The reason elderly cancer patients are often treated with kid gloves is the prevalence of comorbid illness as well as the perception that older people are less likely to benefit from and cope with the stress of potent treatment. But reality doesn’t always support this perception. Recent studies have shown that elderly patients with non-small cell lung cancer respond to chemotherapy as well as younger patients. Despite suffering from more comorbid illnesses, the older patients in the studies fared equally well in terms of overall survival and quality of life.

Richard Donnelly has first-hand experience with the tendency to treat older patients more conservatively. When Donnelly, a 76-year-old retired lawyer, was diagnosed with prostate cancer last May, his primary care physician and urologist recommended two options: radiation therapy or “watchful waiting”—doing nothing and waiting to see if the cancer progresses.

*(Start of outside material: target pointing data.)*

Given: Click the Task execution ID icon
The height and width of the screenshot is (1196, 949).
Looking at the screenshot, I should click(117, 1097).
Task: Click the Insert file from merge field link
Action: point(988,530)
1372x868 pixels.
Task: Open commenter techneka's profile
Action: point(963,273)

Age alone or comorbidity alone doesn't mean you won't benefit from aggressive therapies.

“But I wanted to get rid of this thing,” says Donnelly, who began his own research that prompted him to inquire about robotic-assisted laparoscopic prostatectomy, or RLP, a less invasive, state-of-the-art alternative to open prostate-removal surgery that is associated with a more rapid recovery and fewer post-operative complications. Neither his urologist nor his HMO, however, was supportive, insisting that his age, diabetes and weight excluded him from having the procedure. It took months of appeals to his HMO for Donnelly to get coverage for the RLP in early October.

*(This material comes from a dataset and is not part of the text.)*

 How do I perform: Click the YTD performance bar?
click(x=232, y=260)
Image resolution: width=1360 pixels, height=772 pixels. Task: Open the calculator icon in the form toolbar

Donnelly’s story illustrates the obstacles faced by patients as well as physicians, who must make treatment recommendations without information on how comorbid illnesses affect the course of a particular type of cancer and how the cancer treatment in turn affects the comorbid illnesses. This paucity of information is due in part to a lack of clinical trials designed to address these issues. In fact, elderly individuals and those with multiple illnesses are typically excluded from cancer trials, as they introduce unwanted variation into trial data. But this variation is precisely what must be measured in order to provide these individuals with the best possible care, especially considering that issues arising from comorbid conditions that influence physical functioning and quality of life are different from those that affect mortality.

Understanding the impact of comorbid disease on cancer, notes Dr. Geraci, will first require more accurate assessment techniques. Most current indices used to gauge the impact of comorbid illness on cancer, the most common of which is the Charlson Comorbidity Index, fail to consider the severity of the comorbid illness. Although a number of studies aimed to increase understanding of the relationship between cancer and comorbidity, many of the clinical trials that have been conducted so far have tended to overlook complexities such as functional status of the patient and available social support.

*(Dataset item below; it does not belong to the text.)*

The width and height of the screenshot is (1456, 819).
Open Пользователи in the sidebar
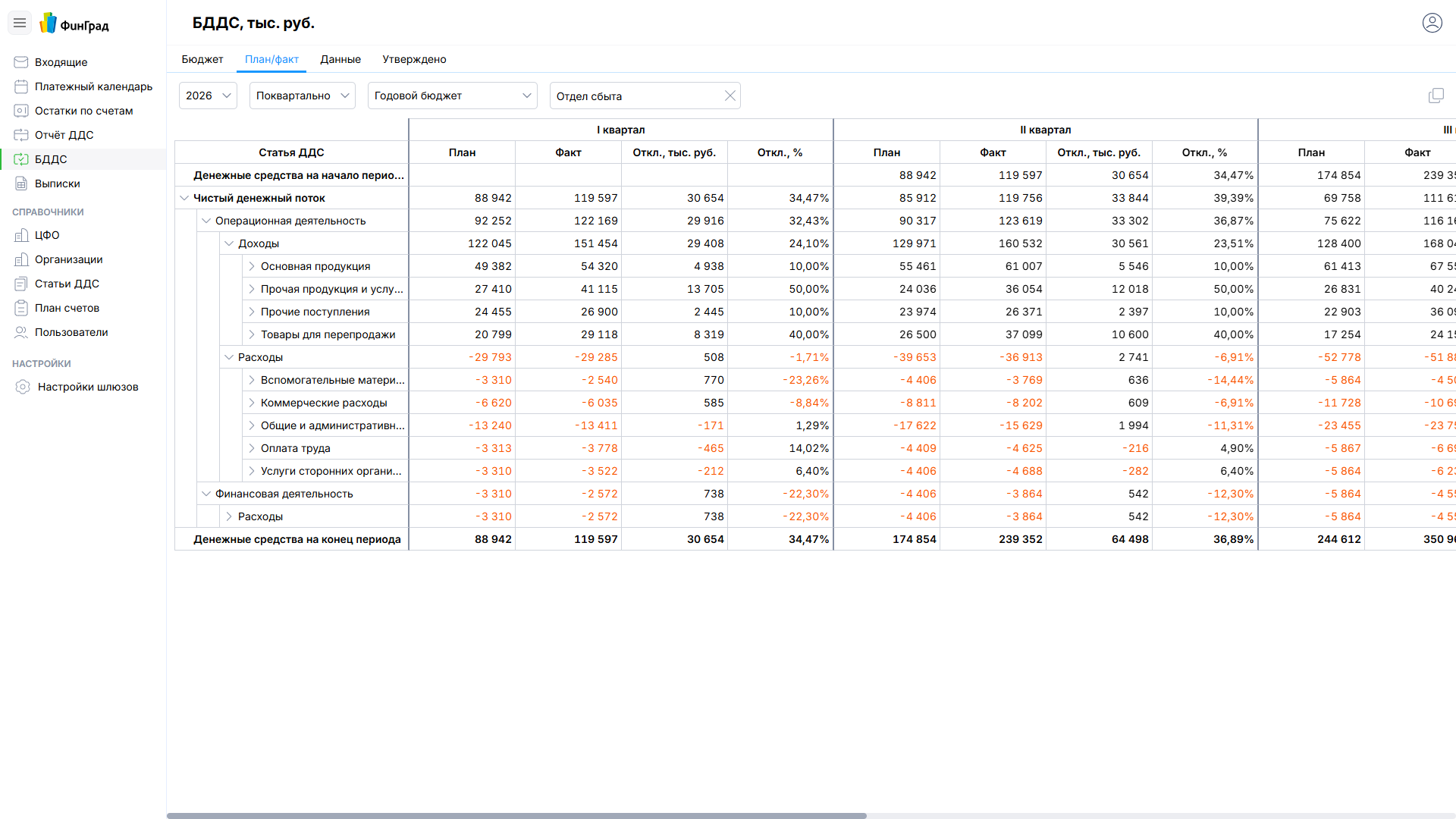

Sanjay Asthana, MD, a gerontologist at the University of Wisconsin Comprehensive Cancer Center, hopes to improve this situation with a unique clinical trial to assess how cancer treatment affects both physical function and memory in elderly patients. The study will follow patients for two years and evaluate drug interactions, or “polypharmacy,” an important issue for elderly patients, who take an average of six to eight prescription medications. Dr. Asthana anticipates preliminary data from his trial by mid-2007.

Research at the University of Wisconsin is the result of a grant from the National Cancer Institute and National Institute on Aging that is funding eight centers around the country to study a variety of issues related to aging and cancer. But improving care for cancer patients with comorbid illnesses will also require better communication between primary care doctors and oncologists—no small feat considering the increasingly fragmented nature of medical care and the shortage of primary care physicians and gerontologists.

In the meantime, patients like McIlvain have taken the reins in managing their care. She totes around a list of her 11 daily prescription drugs and has become accustomed to detailing her medical problems to different doctors. Laughlin simply looks at the practical side of things. About managing his medications, he says, “You don’t gripe about it. You just do it.”